I can't say that there is a disadvantage on the hills...my S2 seems to like climbing and really likes to carve the corners. But...having said that....I haven't had a back to back with an R3, so take that with a grain of salt.

I personally don't think you can go wrong with either bike, so ride both and see which "talks" to you more. The R will likely be a hair more comfy, the S can likely be made a bit quicker if you're thinking of racing (i.e. aero wheels and clip-ons for duals and tri work). Have fun trying them out and let us know what you decide


----------



## giro_man

I agree with MercRidnMike, the concern in cross winds involves the choice of wheels rather than tubes. Bladed spokes and/or deeper rims catch the wind.

While the geometry of the R3 might be considered closer to your CAAD, in your case, I would not see that as a plus. When you find yourself trying to get lower and you find the geometry to be a hindrance in that respect then it is time for a new geometry, one that works for you. I am at the other end of the size spectrum from you. I started with a size 51 Cervelo RS (much like Cervelo's new geometry) but over time found myself wanting to get lower. I acquired a used S3 in size 48 (same geometry as S2). With the S3, it was easier to adjust the bike to the height that I wanted the handlebars. It is easier to add or remove a spacer then it is to play with stem angles. A -17 degree stem is not a panacea. The solution could involve a -17 degree stem but adding back a spacer or two or the solution could be a -10 degree stem without spacers. There is a large gap in stem offerings between -10 and -17 degrees. It took me forever in adjustments to get the handlebars on the RS to the level where they are on the S3. 
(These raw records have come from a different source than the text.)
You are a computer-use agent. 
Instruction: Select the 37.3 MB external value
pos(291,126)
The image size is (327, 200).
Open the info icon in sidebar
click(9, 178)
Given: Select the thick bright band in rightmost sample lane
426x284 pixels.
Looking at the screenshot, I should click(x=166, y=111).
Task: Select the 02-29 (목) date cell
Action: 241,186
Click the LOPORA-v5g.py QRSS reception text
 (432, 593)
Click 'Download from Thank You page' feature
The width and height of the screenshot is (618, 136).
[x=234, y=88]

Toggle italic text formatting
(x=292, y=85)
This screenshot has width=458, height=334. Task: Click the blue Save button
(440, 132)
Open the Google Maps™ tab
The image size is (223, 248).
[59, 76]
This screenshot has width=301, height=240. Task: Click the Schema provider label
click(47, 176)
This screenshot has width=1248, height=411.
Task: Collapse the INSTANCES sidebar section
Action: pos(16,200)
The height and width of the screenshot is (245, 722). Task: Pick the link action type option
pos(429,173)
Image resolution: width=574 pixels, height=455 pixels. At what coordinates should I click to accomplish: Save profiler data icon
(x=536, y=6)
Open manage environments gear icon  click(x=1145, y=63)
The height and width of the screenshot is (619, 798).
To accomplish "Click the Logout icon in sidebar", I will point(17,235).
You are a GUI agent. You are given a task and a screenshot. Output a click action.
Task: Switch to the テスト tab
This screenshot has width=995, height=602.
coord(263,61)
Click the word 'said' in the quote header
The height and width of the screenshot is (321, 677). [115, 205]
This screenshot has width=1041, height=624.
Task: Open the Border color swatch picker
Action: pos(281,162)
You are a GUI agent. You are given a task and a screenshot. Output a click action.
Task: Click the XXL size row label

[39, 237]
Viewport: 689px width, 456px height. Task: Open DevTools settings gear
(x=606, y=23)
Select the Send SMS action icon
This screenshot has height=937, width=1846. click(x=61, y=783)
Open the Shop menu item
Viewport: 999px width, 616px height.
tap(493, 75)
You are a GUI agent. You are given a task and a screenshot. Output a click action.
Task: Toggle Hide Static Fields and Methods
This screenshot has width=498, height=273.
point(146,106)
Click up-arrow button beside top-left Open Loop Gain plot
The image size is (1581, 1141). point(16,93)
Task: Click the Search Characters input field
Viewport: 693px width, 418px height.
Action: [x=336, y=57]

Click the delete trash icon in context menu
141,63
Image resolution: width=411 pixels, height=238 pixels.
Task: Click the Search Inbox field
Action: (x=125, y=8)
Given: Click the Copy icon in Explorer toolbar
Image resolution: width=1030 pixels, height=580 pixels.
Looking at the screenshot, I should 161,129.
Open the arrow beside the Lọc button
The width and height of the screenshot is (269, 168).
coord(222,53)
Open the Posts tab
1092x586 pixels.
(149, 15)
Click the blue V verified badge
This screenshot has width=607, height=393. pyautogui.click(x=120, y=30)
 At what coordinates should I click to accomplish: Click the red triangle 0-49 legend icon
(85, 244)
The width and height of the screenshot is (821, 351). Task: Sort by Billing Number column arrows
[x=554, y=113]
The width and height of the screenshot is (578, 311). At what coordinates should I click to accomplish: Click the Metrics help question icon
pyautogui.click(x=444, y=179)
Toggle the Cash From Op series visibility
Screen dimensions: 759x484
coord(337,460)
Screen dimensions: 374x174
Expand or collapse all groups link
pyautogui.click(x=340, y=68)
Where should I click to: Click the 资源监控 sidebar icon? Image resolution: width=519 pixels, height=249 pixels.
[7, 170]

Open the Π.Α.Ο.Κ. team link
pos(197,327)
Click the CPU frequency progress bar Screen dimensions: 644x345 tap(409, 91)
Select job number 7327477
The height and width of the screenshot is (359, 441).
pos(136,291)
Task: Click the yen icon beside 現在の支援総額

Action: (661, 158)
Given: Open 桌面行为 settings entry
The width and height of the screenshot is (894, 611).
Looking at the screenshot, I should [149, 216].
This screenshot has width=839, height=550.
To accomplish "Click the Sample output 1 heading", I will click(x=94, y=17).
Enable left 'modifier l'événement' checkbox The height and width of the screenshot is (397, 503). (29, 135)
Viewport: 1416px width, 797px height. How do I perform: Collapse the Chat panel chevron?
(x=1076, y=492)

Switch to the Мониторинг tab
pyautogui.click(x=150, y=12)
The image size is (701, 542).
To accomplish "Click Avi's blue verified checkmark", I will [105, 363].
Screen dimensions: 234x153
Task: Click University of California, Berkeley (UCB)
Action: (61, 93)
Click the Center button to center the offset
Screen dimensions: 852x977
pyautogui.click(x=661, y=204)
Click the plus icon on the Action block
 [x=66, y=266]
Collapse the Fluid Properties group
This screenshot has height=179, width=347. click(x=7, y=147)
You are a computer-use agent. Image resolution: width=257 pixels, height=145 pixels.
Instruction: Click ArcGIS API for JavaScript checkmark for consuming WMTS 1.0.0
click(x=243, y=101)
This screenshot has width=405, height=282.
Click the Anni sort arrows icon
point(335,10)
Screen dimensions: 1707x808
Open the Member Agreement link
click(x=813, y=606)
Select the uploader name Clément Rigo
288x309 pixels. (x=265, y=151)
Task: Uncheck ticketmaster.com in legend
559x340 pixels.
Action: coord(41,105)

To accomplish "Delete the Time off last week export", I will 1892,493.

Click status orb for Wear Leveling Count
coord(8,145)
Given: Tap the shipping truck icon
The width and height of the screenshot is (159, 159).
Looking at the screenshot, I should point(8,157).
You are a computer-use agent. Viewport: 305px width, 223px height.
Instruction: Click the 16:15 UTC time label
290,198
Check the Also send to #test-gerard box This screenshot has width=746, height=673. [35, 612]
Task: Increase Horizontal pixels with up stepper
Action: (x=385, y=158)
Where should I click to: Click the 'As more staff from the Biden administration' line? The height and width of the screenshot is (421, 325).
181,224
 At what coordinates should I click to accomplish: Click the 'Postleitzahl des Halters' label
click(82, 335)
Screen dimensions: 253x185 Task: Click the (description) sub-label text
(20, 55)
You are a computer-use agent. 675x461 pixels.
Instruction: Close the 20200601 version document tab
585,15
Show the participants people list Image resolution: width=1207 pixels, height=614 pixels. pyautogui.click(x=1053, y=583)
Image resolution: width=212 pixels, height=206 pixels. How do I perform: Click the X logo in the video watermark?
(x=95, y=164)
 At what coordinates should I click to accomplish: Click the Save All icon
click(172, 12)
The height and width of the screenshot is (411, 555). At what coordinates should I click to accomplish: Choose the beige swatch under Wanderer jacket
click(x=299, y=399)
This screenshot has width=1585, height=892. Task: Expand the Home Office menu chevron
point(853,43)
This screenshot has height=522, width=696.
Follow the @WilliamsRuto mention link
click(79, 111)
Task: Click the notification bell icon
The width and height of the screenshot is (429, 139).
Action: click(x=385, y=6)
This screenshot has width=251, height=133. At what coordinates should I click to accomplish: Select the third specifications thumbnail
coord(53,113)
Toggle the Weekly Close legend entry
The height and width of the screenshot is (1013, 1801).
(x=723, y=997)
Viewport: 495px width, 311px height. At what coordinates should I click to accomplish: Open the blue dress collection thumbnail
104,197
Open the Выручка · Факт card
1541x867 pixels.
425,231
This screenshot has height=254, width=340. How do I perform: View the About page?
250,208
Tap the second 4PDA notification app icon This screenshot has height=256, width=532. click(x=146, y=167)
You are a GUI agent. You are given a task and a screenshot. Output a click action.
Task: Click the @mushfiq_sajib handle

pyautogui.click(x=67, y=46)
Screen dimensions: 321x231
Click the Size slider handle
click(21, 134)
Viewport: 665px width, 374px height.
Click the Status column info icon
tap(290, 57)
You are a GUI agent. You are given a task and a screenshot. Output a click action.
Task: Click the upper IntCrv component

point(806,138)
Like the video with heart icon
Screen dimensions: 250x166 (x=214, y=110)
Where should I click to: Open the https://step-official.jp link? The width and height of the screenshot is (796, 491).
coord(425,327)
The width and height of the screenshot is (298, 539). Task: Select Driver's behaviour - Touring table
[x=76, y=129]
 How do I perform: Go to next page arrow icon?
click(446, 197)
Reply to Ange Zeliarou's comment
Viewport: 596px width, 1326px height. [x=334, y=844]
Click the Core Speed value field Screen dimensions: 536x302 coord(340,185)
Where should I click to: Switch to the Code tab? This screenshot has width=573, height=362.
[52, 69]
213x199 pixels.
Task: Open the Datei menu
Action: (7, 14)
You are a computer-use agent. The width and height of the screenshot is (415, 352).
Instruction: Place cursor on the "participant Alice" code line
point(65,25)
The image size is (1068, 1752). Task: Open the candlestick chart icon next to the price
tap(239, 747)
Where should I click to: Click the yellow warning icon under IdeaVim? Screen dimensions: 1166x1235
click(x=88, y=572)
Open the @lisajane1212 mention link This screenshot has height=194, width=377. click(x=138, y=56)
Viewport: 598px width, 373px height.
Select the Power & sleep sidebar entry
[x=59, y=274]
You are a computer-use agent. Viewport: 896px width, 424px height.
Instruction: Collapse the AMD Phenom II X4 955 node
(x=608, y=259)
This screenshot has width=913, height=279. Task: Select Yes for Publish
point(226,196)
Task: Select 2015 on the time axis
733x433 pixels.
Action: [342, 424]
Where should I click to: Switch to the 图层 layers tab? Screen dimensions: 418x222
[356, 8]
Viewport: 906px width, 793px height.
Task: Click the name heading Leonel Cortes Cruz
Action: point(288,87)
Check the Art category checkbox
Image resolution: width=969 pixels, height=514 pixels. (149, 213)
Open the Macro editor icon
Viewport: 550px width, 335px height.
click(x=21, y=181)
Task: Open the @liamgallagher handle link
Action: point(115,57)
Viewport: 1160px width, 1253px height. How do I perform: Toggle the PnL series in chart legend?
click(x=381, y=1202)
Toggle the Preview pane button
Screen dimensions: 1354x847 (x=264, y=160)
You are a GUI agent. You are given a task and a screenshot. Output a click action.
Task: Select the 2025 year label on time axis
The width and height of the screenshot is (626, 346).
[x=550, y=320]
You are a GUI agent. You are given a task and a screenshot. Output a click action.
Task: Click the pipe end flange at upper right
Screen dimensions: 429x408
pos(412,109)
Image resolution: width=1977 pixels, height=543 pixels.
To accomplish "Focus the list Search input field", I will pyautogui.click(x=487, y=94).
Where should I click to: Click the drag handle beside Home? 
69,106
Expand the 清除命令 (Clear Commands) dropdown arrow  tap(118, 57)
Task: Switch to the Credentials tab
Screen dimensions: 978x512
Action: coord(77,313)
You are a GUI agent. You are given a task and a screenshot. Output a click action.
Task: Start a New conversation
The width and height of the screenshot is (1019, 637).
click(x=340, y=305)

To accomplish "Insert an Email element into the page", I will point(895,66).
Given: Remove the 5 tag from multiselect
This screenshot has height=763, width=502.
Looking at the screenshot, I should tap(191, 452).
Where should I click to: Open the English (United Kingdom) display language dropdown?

If you are looking to get lower on your existing bike and want a new bike then look at bicycles that have a "long and low" geometry. As an example, Felt F1 (like the Cervelo R series) or the Felt AR (like the Cervelo S series.) Another example is Orbea. Orbea has recognized the need for 2 geometries. Previous to 2014, the Orbea Orca had a geometry that was like the newer Cervelo geometry. In 2014, the Orca is offered with 2 geometries including "long and low". Trek with its H1 geometry is another alternative.

There is much to admire about Cervelo. However, other companies have caught on and have applied themselves competitively.


----------



## Chillax

Thanks for the feedback everyone I really appreciate it.

As for my current geometry, I do not have a problem with except for the length of the headtube (22.5 cm) which is insanely long, it keeps me in more of an upright position than I would like. I agree that I could start fiddling with different stems with a negative degree, but I would rather start with a shorter headtube and then fiddle with stems etc. Other than that I don't have a problem with the CAAD geometry.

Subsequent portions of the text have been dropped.